Calcium Mobilization And Protein Kinase C Activation Downstream Of Protease Activated Receptor 4 (PAR4) Is Negatively Regulated By PAR3 In Mouse Platelets

Abstract

Thrombin activates platelets through protease activated receptors (PARs). Mouse platelets express PAR3 and PAR4. PAR3 does not signal in platelets. However, PAR4 is a relatively poor thrombin substrate and requires PAR3 as a cofactor at low thrombin concentrations. In this study we show that PAR3 also regulates PAR4 signaling.

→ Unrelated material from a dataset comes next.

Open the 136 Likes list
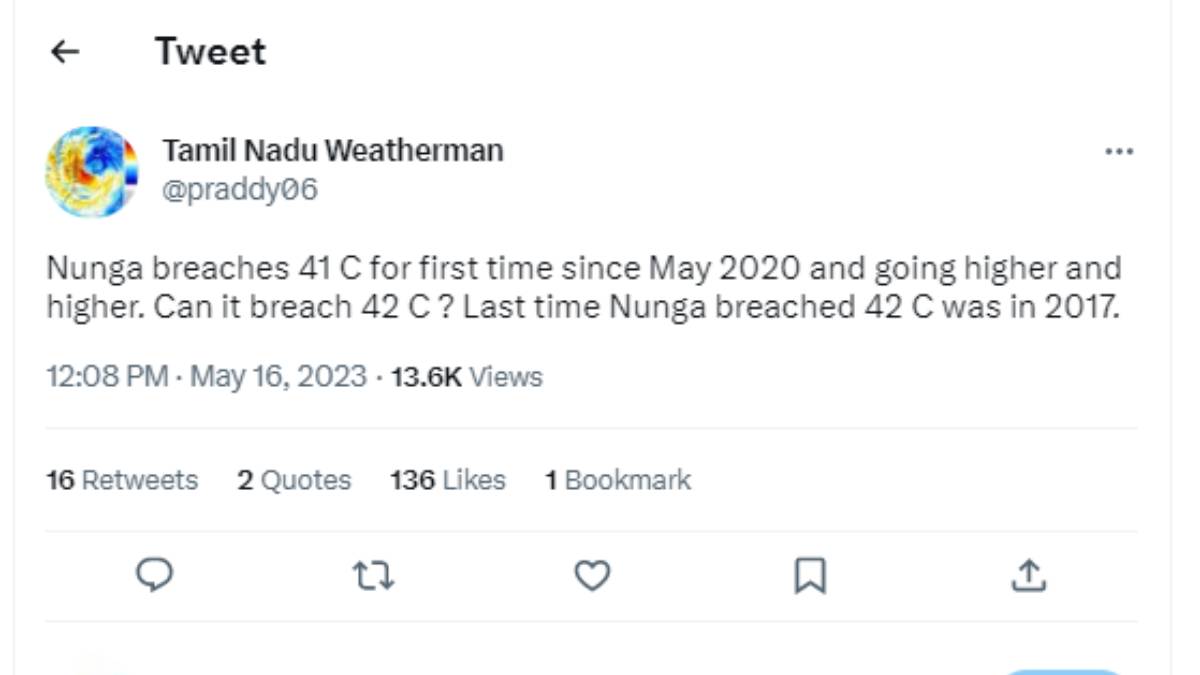The image size is (1200, 675). tap(446, 480)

In response to thrombin (30–100 nM) or PAR4 activating peptide (AYPGKF), platelets from PAR3−/− mice had increased Gq signaling compared to wild type mice as demonstrated by a 1.6-fold increase in the maximum intracellular calcium (Ca2+) mobilization, an increase in phosphorylation level of protein kinase C (PKC) substrates, and a 2-fold increase of Ca2+ release from intracellular stores. Moreover, platelets from heterozygous mice (PAR3+/−) had an intermediate increase in maximum Ca2+ mobilization. Treatment of PAR3−/− mice platelets with P2Y12 antagonist (2MeSAMP) did not affect Ca2+ mobilization from PAR4 in response to thrombin or AYPGKF. The activation of RhoA-GTP downstream G12/13 signaling in response to thrombin was not significantly different between wild type and PAR3−/− mice. Since PAR3 influenced PAR4 signaling independent of agonist, we examined the direct interaction between PAR3 and PAR4 with bioluminescence resonance energy transfer (BRET). PAR3 and PAR4 form constitutive homodimers and heterodimers. In summary, our results demonstrate that in addition to enhancing PAR4 activation at low thrombin concentrations, PAR3 negatively regulates PAR4-mediated maximum Ca2+ mobilization and PKC activation in mouse platelets by physical interaction.